* Start Excerpted text *
Print linked list backwards

K

Keith Thompson

Sourcerer said:
Yes, that is my default assumption, because this is the most common in
my experience. I'm not trying to be infinitely accurate.

There's no need to be "infinitely accurate". Just acknowledge the
assumption. For example, something like "This requires 8 bytes per
node (assuming 4-byte pointers)" is perfectly fine.

[...]
True, you save memory and it can be faster than realloc(), but still
memory consumption remains proportional to the length of the list. But
these are the only options - either modify the list, or consume
memory. So, which will it be is purely an engineering decision - weigh
the alternatives and choose the best one.

As it turns out, those aren't the only options. Chris Torek posted a
solution that neither modifies the list nor allocates O(n) memory --
but it requires O(n**2) time. (I think you could speed up Chris's
method by a constant factor by allocating a fixed-size array of
pointers, reversing the list in chunks rather than one element at a
time.)
* End Excerpted text *
* Start Information provided *
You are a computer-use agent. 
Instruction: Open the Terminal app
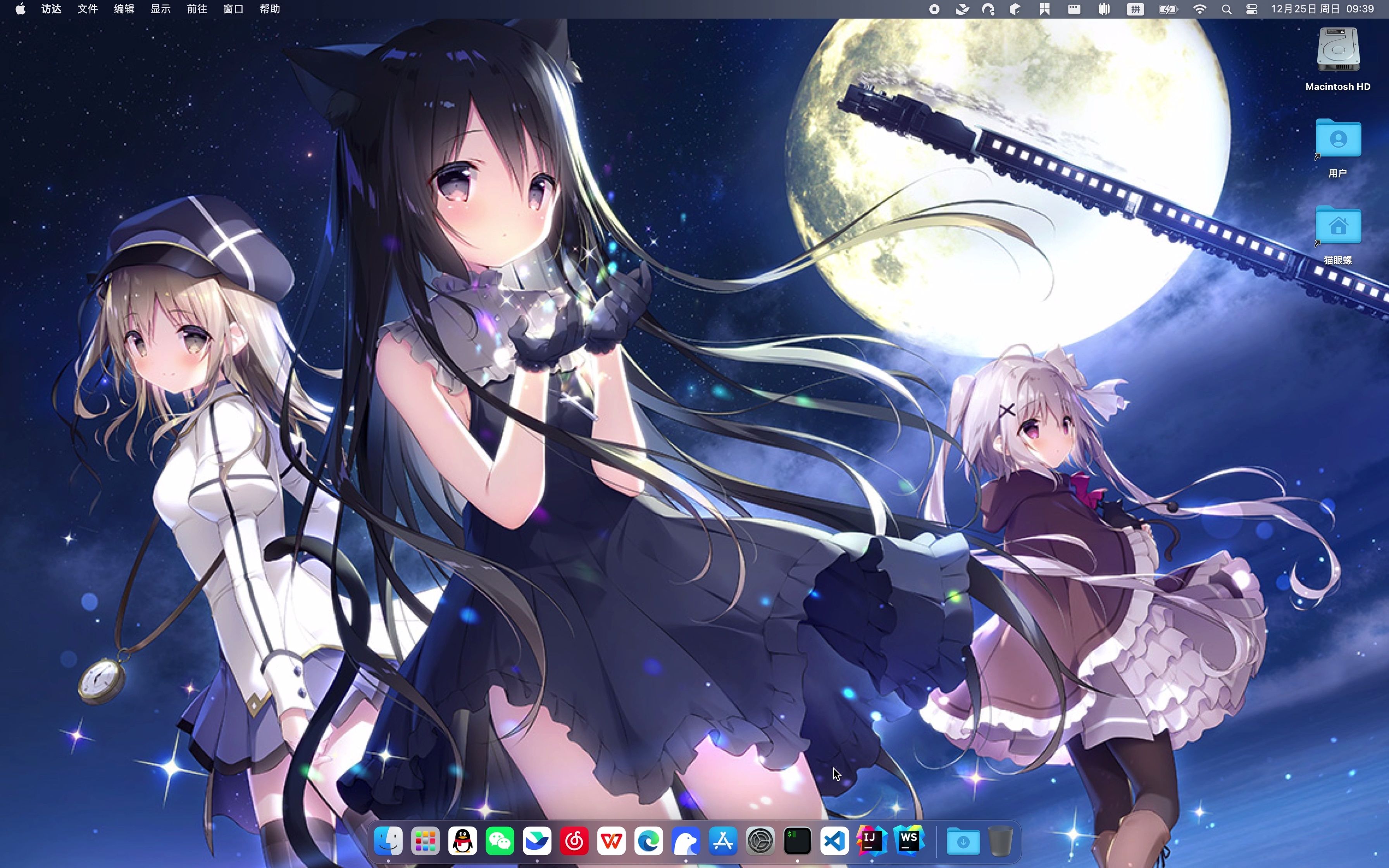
* End Information provided *
## The problem
Copy out the linked list thread word for word, starting with "Keith Thompson" and going on through "be infinitely accurate.". Leave the listing out of this entirely.

## Response to this exercise
Keith Thompson

Sourcerer said:
Yes, that is my default assumption, because this is the most common in
my experience. I'm not trying to be infinitely accurate.